A análise de Grazia, que leva em conta o consumo na vida, no último ano e no último mês, mostra que apenas uma pequena parcela dos jovens torna o uso das drogas regular. E, entre os que o fazem, muitos deles só mantêm por algum período da vida — durante a universidade ou na idade em que vão frequentemente a festas, por exemplo.
Conversando com os usuários de drogas estimulantes, como a cocaína e o ecstasy, percebeu-se que eles próprios têm seu sistema de autorregulação, principalmente por terem consciência dos malefícios que a droga pode causar a sua saúde. Adotam regras auto-impostas — por exemplo, usar apenas nos finais de semana, ou não usar em momentos em que não se sentem bem. Outra atitude importante é perceber quando se está abusando e dar um passo para trás, interrompendo o consumo por algum momento. Como se percebeu, drogas deste tipo estão muito mais relacionadas com fases da vida e questões individuais.

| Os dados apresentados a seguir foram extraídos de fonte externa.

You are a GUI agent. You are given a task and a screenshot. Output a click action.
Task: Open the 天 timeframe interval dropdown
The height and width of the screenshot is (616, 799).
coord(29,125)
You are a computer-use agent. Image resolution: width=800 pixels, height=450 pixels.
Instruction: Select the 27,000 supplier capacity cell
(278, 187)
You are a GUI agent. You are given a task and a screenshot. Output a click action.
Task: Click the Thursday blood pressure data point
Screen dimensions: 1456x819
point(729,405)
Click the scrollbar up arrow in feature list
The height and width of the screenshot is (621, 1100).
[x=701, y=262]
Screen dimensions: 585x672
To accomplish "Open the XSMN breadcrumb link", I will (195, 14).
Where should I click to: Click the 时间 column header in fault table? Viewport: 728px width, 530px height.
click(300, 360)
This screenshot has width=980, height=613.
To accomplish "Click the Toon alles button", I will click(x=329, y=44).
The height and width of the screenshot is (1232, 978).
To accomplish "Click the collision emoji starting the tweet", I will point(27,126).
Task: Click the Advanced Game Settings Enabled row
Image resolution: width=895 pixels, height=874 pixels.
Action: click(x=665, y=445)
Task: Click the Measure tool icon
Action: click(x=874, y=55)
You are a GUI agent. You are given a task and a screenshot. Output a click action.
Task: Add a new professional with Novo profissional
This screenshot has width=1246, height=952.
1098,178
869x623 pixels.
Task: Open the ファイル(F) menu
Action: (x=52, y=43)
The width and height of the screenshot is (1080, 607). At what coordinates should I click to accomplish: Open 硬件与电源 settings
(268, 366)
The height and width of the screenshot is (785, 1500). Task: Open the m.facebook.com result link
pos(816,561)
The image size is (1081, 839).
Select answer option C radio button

Ninguém questiona todos estes pontos ao pensar no uso do álcool, droga legalizada e fortemente encorajada pela sociedade. Grande parte dos usuários, diferente do que acontece com a cocaína, tende a fazer um uso contínuo de bebidas alcoólicas durante toda a vida, mas costumam também se autorregular, ter períodos de uso mais e menos intenso, ou mesmo abstinência. É fácil reconhecer a diferença entre alguém que bebe socialmente e um alcoólatra; mas o uso de drogas ilegais é quase sempre visto como patológico. Uma mudança nessa visão seria, para os pesquisadores, muito necessária no combate aos riscos das drogas sem moralismo e distante da crença absurda de que a proibição irá acabar com seu uso.